The project objectives are: - Develop a community based program for HIV/AIDS care - Employ a school/community nurse who deals with community health, health education, immunization and outreach clinics - Improve self-sustainability of the hospital by increasing income and improving efficiency - Improve hospital services by purchasing equipment and education for staff
Key program components
KAP has established a Total Patient Care Centre for those infected and affected by HIV and AIDS offering: - Voluntary Counseling and Testing (VCT): The VCT Centre has also started a moonlight testing service which starts from 5.00pm to 9.00 pm in the hopes to reach a broader client base. - Drug Treatment: Anti-Retrovirals (ARVs). - Home Based Care: Home Based Care is the availability of support for HIV/AIDS patients within their own homes. Both acute and terminally patients can receive home based care. - Post test support groups/clubs for adults (Patient Support Clinic - PSC) and youths: The Patient Support Clinic is a group which meets on a monthly basis to provide support for those who have tested positive for HIV/AIDS. They meet to receive their drugs, treatment, nutritional advice and health and education teaching. The clinic offers services including: - On-going clinical assessment; - On-going counseling; - Adherence counseling; - Provision of ARVs; - Treatment of Opportunistic Infections (OIs). - An Outreach Clinic is also run on the last Tues of every month to the village of Sibugo, which is approximately a 45 minute walk away from the main hospital. The clinic deals with mother and child health care including the full Kenya Expanded Programme on Immunization (KEPI) vaccination programme. It is hoped to run further outreach clinics, with one planned for the second Tues of every month at Sibuoche, depending on current coverage by other agencies.

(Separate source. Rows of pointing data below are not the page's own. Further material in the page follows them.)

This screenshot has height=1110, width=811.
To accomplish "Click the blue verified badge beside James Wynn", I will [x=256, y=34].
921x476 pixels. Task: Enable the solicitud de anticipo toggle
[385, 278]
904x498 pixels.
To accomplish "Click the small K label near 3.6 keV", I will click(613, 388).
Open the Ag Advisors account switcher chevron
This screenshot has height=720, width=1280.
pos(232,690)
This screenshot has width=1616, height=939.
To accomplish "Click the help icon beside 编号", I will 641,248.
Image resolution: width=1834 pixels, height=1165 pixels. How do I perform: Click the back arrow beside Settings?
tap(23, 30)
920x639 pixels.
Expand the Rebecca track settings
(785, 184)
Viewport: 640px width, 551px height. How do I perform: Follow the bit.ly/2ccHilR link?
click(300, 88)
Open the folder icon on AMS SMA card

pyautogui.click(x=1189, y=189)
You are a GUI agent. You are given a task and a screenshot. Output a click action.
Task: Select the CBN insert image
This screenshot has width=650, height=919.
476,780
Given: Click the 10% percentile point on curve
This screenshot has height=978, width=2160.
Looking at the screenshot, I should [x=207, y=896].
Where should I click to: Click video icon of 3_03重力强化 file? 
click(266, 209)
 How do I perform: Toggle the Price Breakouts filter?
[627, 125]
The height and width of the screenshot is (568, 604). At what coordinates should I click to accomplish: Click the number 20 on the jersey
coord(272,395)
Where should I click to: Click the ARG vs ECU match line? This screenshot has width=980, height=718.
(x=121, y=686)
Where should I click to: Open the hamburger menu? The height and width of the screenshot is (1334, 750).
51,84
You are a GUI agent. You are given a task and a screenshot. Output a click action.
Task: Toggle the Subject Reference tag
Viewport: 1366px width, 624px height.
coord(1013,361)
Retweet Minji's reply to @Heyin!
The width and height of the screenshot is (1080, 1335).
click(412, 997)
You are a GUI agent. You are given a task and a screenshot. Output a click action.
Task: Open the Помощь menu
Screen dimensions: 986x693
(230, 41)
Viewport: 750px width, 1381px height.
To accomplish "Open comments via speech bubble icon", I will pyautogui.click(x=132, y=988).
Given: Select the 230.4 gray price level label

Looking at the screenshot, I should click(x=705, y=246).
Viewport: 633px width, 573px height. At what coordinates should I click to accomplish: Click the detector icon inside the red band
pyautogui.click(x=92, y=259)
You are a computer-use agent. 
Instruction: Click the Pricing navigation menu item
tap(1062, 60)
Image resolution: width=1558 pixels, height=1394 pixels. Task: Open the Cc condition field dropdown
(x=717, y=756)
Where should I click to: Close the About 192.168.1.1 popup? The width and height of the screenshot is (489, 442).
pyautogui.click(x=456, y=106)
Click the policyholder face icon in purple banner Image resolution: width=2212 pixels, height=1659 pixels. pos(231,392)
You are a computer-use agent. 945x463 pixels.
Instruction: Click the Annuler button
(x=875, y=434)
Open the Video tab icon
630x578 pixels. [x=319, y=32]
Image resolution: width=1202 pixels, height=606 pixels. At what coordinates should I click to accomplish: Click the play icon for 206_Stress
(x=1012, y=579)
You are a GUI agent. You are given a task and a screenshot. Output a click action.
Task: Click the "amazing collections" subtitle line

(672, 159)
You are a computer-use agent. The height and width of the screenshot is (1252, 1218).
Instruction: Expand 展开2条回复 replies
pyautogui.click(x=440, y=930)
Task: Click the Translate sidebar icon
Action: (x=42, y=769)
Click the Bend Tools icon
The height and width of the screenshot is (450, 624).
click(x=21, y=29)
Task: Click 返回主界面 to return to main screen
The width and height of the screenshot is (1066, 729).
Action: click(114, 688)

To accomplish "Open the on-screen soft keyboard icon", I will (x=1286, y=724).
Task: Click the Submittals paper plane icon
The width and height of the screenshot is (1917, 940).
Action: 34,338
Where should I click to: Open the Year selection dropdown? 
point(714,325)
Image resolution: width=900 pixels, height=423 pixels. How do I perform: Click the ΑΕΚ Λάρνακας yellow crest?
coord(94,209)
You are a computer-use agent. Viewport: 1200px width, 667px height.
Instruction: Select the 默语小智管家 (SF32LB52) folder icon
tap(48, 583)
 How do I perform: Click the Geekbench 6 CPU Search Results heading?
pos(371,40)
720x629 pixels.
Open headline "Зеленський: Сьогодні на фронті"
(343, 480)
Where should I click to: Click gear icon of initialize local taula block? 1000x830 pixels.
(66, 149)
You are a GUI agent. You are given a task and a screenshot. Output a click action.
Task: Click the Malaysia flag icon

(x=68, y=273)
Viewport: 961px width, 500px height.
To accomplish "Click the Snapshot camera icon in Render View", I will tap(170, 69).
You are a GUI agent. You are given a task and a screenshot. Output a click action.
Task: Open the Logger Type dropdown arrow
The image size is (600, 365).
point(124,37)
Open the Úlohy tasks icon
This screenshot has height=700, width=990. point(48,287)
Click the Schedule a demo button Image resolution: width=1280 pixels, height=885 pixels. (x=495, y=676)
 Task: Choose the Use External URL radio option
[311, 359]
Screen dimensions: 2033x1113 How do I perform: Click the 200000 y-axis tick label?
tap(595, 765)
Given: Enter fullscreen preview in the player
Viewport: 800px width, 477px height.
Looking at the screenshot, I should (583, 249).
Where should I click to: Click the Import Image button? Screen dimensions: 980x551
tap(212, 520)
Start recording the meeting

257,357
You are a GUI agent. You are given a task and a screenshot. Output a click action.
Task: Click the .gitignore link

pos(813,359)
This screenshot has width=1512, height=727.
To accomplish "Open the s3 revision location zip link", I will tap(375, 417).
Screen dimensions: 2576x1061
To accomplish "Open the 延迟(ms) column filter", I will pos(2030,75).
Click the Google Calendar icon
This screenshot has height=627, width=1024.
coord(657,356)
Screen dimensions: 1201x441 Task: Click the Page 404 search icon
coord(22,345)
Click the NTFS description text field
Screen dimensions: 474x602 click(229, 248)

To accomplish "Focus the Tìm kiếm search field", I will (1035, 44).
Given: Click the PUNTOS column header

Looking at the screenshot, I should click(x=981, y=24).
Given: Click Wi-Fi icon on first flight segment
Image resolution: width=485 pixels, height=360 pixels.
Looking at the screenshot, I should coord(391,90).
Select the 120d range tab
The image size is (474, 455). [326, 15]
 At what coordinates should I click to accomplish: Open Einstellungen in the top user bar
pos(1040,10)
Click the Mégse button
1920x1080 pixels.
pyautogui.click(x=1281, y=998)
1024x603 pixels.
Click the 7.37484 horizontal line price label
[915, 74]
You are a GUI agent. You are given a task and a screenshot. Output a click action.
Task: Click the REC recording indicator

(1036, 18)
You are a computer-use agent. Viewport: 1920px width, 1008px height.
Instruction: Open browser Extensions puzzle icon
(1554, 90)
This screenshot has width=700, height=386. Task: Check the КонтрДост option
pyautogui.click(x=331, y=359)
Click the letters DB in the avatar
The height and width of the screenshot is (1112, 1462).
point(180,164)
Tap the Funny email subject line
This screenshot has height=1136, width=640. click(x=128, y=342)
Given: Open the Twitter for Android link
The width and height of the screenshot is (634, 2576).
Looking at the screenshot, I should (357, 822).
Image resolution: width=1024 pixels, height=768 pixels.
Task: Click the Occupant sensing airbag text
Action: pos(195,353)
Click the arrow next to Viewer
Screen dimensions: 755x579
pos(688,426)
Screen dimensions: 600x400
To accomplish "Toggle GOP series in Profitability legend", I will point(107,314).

The Kenya Acorn Project was established in 1998, by a group of UK visitors to the Ndhiwa area of Western Kenya. It was registered as a charity in the UK in July 1999 and as an international NGO in Kenya in October 2002. KAP is a membership organisation, with a board of trustees based in the UK and Kenya. The project grew from an individual’s key interest in the development needs and aspirations of the Ndhiwa community. Muriel Armstrong, a senior nursing lecturer in North East England, founded KAP. Early achievements included the renovation of a derelict house into a community hospital, with laboratory and mortuary facilities; equipping the hospital with medical items, drugs, and sanitation and waste disposal facilities, including an incinerator; providing support to schools for the building of new classrooms, water catchment systems, pit latrines and improvement of other physical facilities.